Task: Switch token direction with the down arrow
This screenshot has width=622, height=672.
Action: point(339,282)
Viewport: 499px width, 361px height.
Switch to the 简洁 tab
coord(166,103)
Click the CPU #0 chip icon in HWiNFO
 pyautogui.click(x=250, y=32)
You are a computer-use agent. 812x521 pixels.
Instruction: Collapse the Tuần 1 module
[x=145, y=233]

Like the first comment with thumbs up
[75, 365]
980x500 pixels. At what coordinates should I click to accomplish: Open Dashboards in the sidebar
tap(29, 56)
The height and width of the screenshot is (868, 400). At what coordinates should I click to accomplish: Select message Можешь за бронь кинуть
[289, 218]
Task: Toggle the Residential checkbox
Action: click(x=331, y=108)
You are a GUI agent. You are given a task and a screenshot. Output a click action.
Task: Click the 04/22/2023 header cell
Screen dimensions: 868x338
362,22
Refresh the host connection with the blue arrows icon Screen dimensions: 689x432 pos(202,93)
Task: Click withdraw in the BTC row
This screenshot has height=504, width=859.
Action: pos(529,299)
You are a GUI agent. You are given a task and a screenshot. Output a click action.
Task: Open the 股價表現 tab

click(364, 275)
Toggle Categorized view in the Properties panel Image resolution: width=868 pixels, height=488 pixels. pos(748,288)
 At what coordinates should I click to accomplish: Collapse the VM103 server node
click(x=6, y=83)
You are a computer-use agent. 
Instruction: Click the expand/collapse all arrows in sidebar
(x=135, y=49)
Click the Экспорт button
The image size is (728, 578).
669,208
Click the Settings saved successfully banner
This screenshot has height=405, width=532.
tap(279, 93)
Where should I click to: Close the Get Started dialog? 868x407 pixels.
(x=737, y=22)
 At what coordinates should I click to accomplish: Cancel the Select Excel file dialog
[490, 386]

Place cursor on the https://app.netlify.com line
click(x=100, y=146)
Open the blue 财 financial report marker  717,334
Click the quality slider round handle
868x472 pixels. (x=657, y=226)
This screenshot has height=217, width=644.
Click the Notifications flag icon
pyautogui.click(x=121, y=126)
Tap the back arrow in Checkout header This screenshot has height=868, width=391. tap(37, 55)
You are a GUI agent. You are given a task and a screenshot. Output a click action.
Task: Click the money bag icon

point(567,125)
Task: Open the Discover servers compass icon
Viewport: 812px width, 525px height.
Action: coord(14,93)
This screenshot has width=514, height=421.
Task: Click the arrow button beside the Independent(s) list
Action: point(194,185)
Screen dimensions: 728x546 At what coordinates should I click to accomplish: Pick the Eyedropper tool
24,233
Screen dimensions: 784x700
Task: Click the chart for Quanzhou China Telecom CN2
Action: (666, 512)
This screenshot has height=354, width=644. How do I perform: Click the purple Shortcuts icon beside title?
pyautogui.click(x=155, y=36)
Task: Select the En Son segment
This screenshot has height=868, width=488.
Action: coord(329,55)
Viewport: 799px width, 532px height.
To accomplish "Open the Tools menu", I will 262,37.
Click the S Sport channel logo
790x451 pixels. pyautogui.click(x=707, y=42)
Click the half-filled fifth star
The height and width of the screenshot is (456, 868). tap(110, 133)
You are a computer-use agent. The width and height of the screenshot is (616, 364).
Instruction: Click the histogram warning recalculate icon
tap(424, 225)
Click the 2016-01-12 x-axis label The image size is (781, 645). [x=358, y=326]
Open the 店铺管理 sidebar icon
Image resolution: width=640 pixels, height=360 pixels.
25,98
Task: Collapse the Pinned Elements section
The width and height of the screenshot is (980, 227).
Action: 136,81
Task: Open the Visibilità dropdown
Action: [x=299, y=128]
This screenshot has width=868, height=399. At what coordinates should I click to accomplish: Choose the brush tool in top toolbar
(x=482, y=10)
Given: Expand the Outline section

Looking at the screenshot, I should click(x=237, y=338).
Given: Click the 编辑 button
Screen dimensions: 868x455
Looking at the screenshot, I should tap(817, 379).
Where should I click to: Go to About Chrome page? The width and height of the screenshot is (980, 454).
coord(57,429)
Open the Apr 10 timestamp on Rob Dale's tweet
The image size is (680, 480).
□ □ □ □
Give the lines from the one containing "You are a computer-use agent. The" through the end of the entries again, exactly as written and with no other lines.

● Your solution
You are a computer-use agent. The width and height of the screenshot is (616, 364).
Instruction: Click the histogram warning recalculate icon
tap(424, 225)
Click the 2016-01-12 x-axis label The image size is (781, 645). [x=358, y=326]
Open the 店铺管理 sidebar icon
Image resolution: width=640 pixels, height=360 pixels.
25,98
Task: Collapse the Pinned Elements section
The width and height of the screenshot is (980, 227).
Action: 136,81
Task: Open the Visibilità dropdown
Action: [x=299, y=128]
This screenshot has width=868, height=399. At what coordinates should I click to accomplish: Choose the brush tool in top toolbar
(x=482, y=10)
Given: Expand the Outline section

Looking at the screenshot, I should click(x=237, y=338).
Given: Click the 编辑 button
Screen dimensions: 868x455
Looking at the screenshot, I should tap(817, 379).
Where should I click to: Go to About Chrome page? The width and height of the screenshot is (980, 454).
coord(57,429)
Open the Apr 10 timestamp on Rob Dale's tweet
The image size is (680, 480).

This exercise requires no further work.